#### Exercise aim
Beneath this task are records; print exactly the stretch of them from the line with "Task: Select the DVD disc icon" through the line with "Image resolution: width=1024", both ends included.

#### Exercise inputs
━━━━━━━━━━
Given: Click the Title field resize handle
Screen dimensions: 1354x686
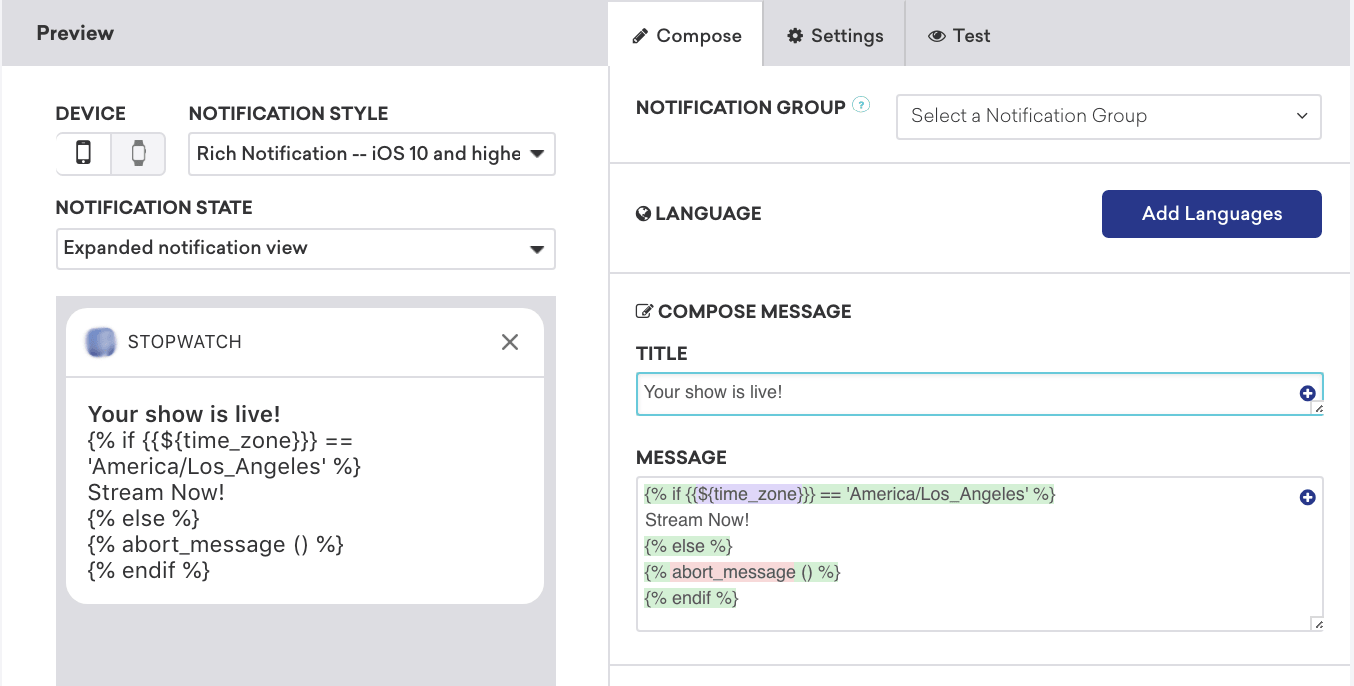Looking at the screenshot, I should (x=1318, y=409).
━━━━━━━━━━
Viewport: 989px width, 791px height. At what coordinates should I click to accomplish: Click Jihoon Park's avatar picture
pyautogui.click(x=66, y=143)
━━━━━━━━━━
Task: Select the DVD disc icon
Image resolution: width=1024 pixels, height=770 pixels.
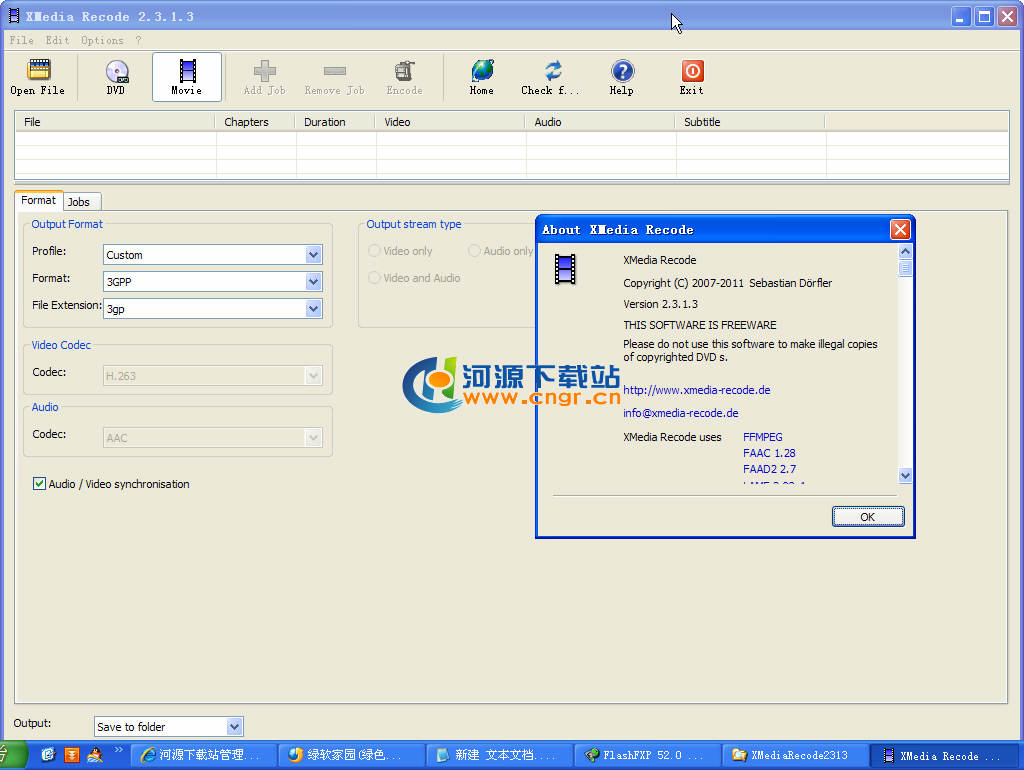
━━━━━━━━━━
#### Response to this task
Task: Select the DVD disc icon
Image resolution: width=1024 pixels, height=770 pixels.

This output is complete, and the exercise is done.